I just finished reading Grit, by Angela Duckworth. Read it!
As with many such books, it left me with a bit of anxiety as I realize that, despite my earlier perceptions of myself as essentially perfect, I have not always been especially gritty, at least not in the ways she emphasizes.
But as I processed that anxiety, I started to realize I have loads of grit. And maybe so do a lot of other people who Ms. Duckworth would not label "grit paragons" because their identifiable achievements are limited.
My grit regarding the best interests of my marriage and family has been, frankly, relentless. Katie will no doubt be happy to discuss with anyone the many misguided forms that grit has taken over the years, but there has never been a lack of effort. My overriding purpose, an essential element of grit, has always been (even if unarticulated) to sustain my wife and children in the purposes of their lives. This has led me to cut short some of my own ambitions outside the home (a decision the book implicitly criticizes as lacking grit).

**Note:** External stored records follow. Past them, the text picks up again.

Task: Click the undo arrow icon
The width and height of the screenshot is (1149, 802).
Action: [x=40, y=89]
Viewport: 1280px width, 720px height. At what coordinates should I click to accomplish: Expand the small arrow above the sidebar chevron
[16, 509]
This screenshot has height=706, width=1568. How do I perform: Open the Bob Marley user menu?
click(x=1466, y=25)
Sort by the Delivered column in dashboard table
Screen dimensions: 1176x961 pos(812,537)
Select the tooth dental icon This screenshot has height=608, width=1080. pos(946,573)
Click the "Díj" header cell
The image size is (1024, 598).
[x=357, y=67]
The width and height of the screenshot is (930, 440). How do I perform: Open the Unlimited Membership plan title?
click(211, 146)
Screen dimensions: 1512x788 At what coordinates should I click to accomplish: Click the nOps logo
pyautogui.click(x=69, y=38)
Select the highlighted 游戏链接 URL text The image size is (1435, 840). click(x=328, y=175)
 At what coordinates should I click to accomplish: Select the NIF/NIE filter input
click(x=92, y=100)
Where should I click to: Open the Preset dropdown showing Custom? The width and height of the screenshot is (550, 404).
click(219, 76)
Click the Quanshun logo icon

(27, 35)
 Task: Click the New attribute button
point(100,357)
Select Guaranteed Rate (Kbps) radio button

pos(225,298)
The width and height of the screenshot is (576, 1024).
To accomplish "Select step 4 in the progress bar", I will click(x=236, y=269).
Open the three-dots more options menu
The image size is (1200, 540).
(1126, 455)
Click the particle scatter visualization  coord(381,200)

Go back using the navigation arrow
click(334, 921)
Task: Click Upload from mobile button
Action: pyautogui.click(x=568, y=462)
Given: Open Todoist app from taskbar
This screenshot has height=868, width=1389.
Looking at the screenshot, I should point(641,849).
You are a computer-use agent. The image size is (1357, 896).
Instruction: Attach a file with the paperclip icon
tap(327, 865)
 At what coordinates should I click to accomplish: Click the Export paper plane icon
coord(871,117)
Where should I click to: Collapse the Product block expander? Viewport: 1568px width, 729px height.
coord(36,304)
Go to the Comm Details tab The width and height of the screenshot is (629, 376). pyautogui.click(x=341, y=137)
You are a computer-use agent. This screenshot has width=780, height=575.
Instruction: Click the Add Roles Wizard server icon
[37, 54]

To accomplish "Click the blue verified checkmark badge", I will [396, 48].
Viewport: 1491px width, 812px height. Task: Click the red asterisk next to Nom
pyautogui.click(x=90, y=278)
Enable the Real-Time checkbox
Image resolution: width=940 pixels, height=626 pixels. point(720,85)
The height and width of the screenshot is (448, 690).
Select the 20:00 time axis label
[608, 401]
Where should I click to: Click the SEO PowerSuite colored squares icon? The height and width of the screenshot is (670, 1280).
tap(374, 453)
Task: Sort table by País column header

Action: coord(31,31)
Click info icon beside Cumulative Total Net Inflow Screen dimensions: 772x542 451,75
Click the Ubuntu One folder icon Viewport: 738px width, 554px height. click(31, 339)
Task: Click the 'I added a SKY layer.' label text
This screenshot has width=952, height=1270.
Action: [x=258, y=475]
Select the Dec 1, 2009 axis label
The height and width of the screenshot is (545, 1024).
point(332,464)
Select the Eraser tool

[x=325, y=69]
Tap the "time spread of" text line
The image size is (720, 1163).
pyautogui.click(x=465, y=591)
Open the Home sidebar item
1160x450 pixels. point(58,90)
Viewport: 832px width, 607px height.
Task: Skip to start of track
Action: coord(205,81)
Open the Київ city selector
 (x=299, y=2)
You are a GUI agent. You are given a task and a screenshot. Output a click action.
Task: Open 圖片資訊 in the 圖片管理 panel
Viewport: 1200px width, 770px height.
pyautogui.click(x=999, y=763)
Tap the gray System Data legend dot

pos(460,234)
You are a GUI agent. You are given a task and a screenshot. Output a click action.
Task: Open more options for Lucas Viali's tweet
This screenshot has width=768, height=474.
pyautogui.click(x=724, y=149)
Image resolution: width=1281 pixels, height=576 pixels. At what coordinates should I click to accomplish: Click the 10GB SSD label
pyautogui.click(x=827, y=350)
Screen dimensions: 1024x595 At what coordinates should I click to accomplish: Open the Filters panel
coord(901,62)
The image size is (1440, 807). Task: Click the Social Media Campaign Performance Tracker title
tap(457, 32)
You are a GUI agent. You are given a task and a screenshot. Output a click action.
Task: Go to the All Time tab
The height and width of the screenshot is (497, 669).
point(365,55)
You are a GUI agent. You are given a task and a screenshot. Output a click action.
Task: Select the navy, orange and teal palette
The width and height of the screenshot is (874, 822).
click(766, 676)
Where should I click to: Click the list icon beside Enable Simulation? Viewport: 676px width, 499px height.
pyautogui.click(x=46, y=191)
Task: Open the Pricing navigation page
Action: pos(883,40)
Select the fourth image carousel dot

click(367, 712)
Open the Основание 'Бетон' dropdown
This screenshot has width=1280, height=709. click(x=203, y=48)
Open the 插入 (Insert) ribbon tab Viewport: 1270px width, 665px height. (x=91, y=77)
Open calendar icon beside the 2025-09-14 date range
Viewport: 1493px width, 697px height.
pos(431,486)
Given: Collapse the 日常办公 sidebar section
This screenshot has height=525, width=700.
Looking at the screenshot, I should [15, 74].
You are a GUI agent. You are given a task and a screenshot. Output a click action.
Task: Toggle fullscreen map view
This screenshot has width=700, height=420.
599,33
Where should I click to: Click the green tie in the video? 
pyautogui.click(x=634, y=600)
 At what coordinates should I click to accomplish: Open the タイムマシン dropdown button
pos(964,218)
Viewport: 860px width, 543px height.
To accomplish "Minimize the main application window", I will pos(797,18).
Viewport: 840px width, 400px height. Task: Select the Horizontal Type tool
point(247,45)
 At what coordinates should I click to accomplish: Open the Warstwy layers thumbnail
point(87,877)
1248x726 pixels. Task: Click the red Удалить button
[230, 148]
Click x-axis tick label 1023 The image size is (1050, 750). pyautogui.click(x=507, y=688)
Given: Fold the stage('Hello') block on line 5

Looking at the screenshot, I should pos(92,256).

While the book is great and I agree with essentially all of it, this is the one flaw in its premise: she evaluates grit in terms of the types of achievements many people give up in order to optimize their family outcomes. As such, I am left to feel anxiety about the degree of my own grittiness. But when evaluated in terms of my commitment to family, I have demonstrated high grit. And I am dang proud of it. Many others no doubt deserve to feel the same way.
Yet there is a ton to learn from the book about being the kind of parent I am grittily trying to be. So despite this small criticism, I still give it the strongest possible recommendation. I can always learn and improve and I plan on increasing my grittiness in pursuit of an expanded application of what I understand as my life purpose: sustaining others in pursuit of the purposes of their lives.